* _OBJECTIVE_
Please repeat the records below word for word, from the line containing "Check Administratoren under" through the line containing "(x=403, y=304)", including both of those lines.

* _Data extracted from a collection_
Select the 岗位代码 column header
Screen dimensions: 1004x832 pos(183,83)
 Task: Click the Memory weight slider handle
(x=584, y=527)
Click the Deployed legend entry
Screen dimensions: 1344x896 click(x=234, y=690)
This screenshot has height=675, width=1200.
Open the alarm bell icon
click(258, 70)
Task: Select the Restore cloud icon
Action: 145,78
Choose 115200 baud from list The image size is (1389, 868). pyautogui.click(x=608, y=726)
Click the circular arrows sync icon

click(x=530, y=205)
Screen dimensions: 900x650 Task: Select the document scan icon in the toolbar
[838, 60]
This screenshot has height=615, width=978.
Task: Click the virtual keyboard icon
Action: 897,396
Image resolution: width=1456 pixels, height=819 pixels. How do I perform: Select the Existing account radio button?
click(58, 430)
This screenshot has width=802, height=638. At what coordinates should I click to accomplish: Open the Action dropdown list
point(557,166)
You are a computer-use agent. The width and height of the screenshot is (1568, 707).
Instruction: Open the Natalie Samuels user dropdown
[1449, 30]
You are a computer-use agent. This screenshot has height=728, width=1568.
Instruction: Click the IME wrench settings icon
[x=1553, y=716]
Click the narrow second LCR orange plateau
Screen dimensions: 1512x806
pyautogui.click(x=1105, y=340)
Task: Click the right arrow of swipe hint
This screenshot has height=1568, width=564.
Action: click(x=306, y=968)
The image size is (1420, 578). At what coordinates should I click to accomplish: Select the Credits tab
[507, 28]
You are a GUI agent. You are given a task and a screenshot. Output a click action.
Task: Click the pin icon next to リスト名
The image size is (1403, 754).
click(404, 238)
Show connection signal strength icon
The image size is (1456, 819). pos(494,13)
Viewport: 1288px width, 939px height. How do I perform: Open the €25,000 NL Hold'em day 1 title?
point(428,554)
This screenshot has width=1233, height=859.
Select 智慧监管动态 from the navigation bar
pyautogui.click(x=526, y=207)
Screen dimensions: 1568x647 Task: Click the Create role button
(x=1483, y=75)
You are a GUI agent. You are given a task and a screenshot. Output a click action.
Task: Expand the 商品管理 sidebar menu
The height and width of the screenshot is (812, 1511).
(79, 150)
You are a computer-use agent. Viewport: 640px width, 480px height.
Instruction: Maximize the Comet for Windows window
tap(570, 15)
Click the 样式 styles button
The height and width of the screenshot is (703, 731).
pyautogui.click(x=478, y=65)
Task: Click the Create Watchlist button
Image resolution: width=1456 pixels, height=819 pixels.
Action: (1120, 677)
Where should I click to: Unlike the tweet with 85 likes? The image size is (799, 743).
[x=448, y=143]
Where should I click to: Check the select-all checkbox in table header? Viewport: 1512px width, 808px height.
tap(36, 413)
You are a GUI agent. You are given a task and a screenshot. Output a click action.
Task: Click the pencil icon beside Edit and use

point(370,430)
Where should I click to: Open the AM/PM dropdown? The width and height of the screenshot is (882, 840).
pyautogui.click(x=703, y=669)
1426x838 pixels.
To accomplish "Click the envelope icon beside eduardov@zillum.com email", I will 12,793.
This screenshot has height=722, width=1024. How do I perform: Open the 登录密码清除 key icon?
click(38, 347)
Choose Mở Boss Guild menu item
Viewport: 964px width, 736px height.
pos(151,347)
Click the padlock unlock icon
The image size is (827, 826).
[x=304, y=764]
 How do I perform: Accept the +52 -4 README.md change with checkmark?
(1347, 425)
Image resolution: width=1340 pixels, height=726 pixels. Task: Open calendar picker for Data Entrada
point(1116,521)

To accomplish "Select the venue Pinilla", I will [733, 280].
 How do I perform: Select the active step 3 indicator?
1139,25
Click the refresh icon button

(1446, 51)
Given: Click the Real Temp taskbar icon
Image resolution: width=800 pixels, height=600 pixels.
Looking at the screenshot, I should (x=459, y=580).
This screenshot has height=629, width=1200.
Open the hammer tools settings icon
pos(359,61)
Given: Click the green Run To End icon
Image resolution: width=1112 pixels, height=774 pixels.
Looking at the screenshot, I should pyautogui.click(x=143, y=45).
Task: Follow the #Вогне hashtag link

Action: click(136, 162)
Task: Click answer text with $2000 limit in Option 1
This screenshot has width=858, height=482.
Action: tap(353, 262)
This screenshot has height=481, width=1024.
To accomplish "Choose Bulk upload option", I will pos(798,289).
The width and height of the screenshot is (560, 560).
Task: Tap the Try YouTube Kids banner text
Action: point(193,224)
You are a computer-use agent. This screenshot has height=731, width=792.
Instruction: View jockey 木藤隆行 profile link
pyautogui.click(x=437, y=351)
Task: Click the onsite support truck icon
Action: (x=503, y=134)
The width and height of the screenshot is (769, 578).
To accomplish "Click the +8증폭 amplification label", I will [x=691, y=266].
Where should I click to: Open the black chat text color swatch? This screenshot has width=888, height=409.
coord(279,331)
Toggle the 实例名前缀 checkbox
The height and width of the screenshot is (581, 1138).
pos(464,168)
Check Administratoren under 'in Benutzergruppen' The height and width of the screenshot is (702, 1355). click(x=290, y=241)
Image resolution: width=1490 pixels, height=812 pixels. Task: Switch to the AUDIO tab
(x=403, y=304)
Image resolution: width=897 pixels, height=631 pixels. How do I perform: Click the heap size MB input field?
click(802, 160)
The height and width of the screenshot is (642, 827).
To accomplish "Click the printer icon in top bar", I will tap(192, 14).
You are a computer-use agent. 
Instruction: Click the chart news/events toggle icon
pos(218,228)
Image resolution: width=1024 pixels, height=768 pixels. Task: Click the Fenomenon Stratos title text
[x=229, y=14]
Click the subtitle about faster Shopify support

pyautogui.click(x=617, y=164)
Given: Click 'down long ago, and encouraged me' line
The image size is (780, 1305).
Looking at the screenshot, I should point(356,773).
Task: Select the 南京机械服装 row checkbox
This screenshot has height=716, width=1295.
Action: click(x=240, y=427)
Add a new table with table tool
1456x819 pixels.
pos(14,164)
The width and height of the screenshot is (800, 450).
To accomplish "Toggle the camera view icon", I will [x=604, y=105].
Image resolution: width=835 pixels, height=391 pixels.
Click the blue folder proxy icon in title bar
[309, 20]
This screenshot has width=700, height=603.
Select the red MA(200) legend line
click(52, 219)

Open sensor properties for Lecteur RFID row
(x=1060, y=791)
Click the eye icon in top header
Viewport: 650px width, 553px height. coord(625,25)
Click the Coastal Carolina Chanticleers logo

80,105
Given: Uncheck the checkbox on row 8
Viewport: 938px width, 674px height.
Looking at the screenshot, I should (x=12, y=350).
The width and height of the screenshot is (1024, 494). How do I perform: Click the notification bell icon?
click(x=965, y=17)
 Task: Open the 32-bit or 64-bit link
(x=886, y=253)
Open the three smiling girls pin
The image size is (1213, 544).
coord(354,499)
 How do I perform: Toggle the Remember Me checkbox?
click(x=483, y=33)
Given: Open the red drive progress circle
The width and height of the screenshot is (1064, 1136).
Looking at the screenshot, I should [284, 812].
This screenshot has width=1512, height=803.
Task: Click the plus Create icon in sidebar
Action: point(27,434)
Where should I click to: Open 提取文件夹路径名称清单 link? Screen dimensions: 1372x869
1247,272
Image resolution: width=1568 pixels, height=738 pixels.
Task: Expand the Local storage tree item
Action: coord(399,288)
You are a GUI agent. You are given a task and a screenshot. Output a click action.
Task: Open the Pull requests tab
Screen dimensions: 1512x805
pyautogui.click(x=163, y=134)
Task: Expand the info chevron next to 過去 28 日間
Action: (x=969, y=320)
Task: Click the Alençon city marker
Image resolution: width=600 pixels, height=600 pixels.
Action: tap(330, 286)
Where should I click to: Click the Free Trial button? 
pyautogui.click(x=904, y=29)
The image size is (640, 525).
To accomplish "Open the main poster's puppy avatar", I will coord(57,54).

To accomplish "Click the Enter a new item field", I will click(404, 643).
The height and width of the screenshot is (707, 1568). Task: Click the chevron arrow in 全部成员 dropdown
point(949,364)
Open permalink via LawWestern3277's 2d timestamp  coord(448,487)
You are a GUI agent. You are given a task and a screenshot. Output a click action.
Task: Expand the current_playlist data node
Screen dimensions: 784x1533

* _OUTPUT FOR THIS TASK_
Check Administratoren under 'in Benutzergruppen' The height and width of the screenshot is (702, 1355). click(x=290, y=241)
Image resolution: width=1490 pixels, height=812 pixels. Task: Switch to the AUDIO tab
(x=403, y=304)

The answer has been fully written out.